Alfred is a 16-year-old unaccompanied asylum seeker from Kosovo. Frightened and confused, he looks even younger. He has been detained at the immigration detention centre in Sofia since May 2007, held under the same regime as adults. No officials from the State Agency for Refugees[1], who come to the detention centre to interview asylum seekers, have visited him. On 14 September 2007, I visit him for a second time, having advised him the week before to submit a second asylum application. He says he cannot do so but I give him a sheet of paper and ask him to write the application in front of me in his language, Albanian. He writes it. I accompany Alfred to find an official to witness receipt of his asylum application. The official starts shouting that Alfred has already presented an asylum application. When I try to explain that Bulgaria’s Law on Asylum and Refugees obliges state officials to receive asylum applications and forward them for consideration to the competent body, she berates me for telling her how to do her job. We are startled by her hostility and do not know how react. I now understand what Alfred meant when he said he couldn’t submit another application. But what can we do? There is a deportation order against him, a product of impossible circumstance in which Alfred was kept unaware of appeal deadlines and the content of the order itself.
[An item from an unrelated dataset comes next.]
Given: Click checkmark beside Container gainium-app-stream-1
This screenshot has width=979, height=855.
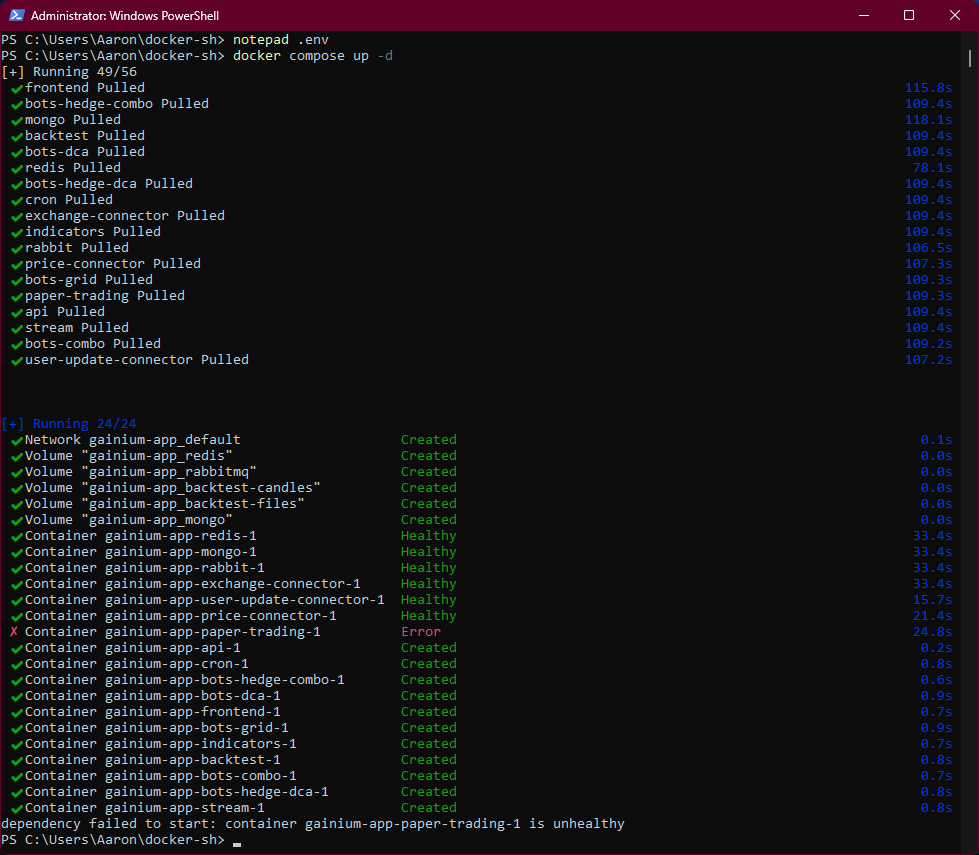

This is just one example of the treatment meted out to asylum seekers in Bulgaria, most of whom come from Afghanistan, Iran or Iraq and have entered Bulgaria from Turkey.

According to Article 31(1) of the Geneva Convention relating to the Status of Refugees – which Bulgaria has ratified and whose rulings Bulgaria is therefore obliged to uphold – refugees should not be penalised for illegal entry if they have come from a territory where their life or freedom is threatened. In international law there is no such thing as ‘illegal entry’ with regard to asylum seekers and refugees. It is not illegal for an asylum seeker to enter any Convention country, regardless of method, loss of papers, etc, as long as the intention is to claim asylum.
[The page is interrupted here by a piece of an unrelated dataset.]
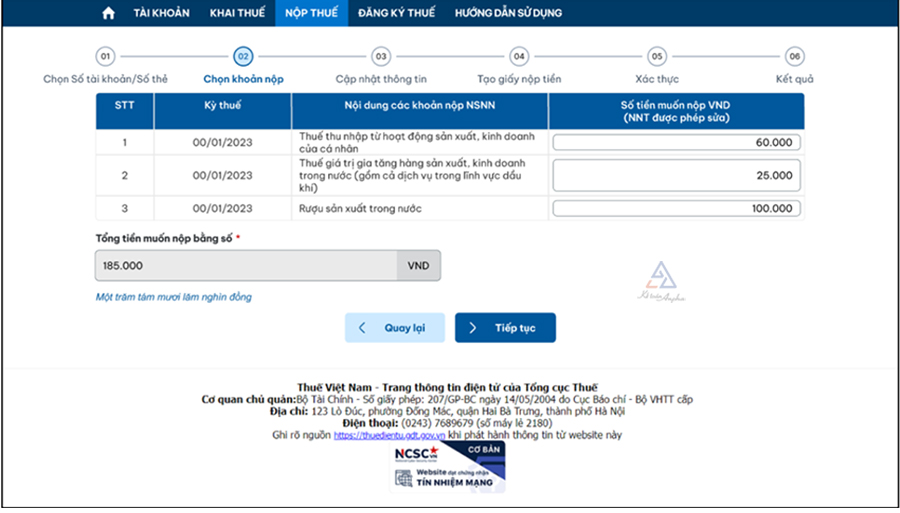The height and width of the screenshot is (513, 900).
Task: Click step 05 Xác thực circle
Action: [x=656, y=57]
Additionally, the Bulgarian Penal Code exempts refugees from prosecution for ‘illegal’ entry. As a member state of the European Union, Bulgaria has also transposed the EU directives regarding the rights of asylum seekers, the most important being the right to stay in the territory of the host country while the asylum application is being considered. Under Bulgarian law, asylum seekers who are minors must automatically be released from detention.

The law is one thing; the way it is practised is quite another. In order for the protection prescribed in law to function, one needs to be recognised as an asylum seeker. This happens with the registration of an asylum application. In Bulgaria the time between submission of an asylum application and its registration has no restriction, resulting in tremendous hardship for asylum seekers as many are obliged to remain indefinitely in detention without legal recourse while awaiting ‘registration’. The large margin of discretion given to state officials regarding the time to register an asylum application has opened the door for corruption. 
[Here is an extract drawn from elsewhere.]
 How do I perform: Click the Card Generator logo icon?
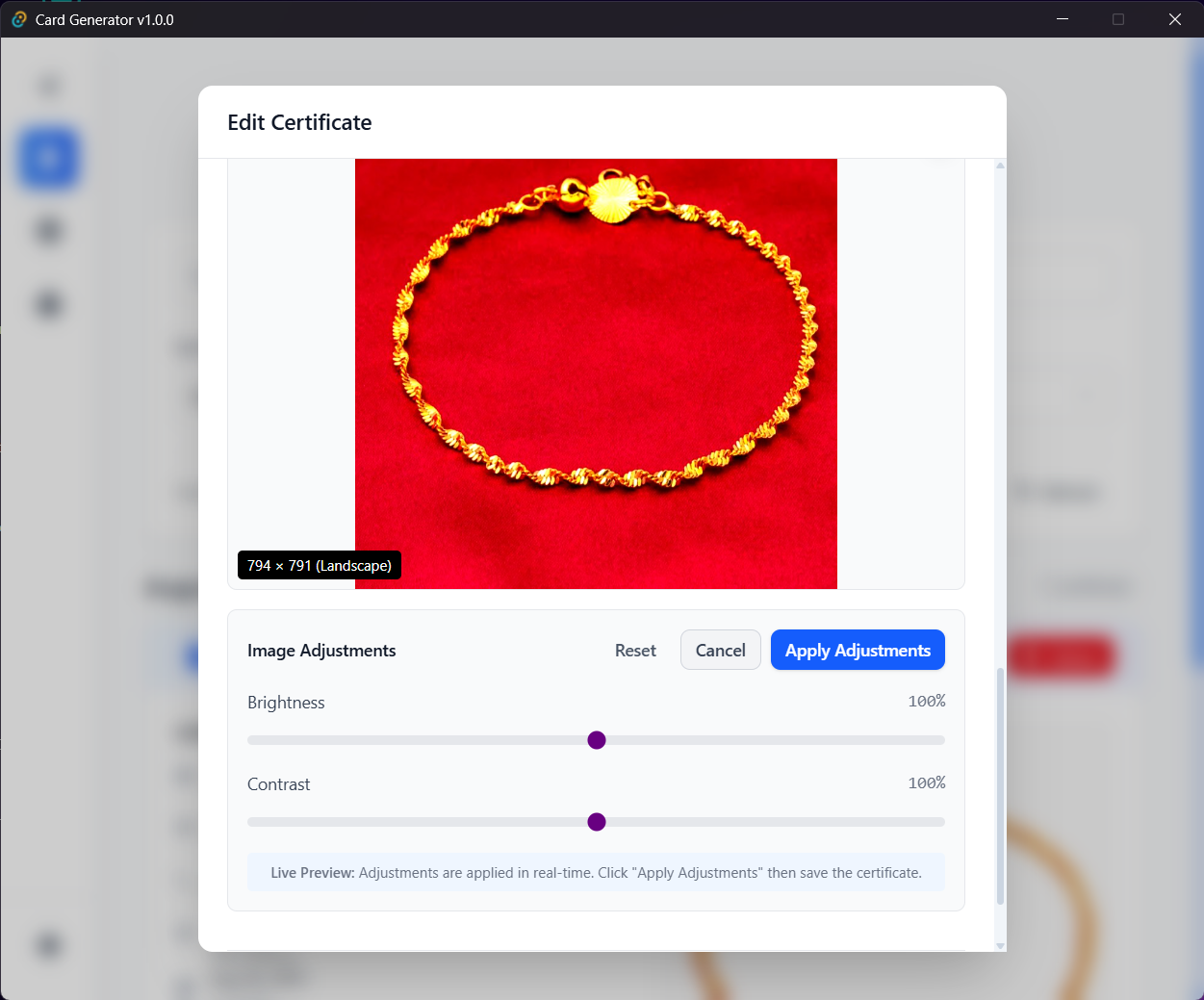tap(17, 19)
Those relatively fortunate asylum seekers who are not detained are required to go to the State Agency for Refugees and beg for a date simply in order to begin the asylum process and receive basic and much-needed assistance and protection. Those detained for entering Bulgaria ‘illegally’ wait for months in detention until their applications are registered. Applications are sent regularly in the hope of receiving official attention but are not considered unless they are personally submitted by the director of the detention centre.

The most dangerous consequence for asylum seekers is the imminent risk of deportation (refoulement). Asylum seekers who have entered Bulgaria ‘illegally’ are issued deportation orders and their embassies asked for cooperation in facilitating their return. Deportation orders are usually issued with a ruling of their preliminary execution, meaning appeal against them has no suspensive effect unless an asylum application is registered. As a result, the State Agency for Refugees may arrive at the detention centre to register and interview an asylum seeker only to find that the individual has already been deported as an ‘illegal immigrant’.

Those who are not summarily deported face prolonged and unlimited detention, regardless of strict requirements under the EU Reception Conditions Directive stating that “Member States shall take into account the specific situation of vulnerable persons such as … persons who have been subjected to torture … or other serious forms of psychological, physical or sexual violence.”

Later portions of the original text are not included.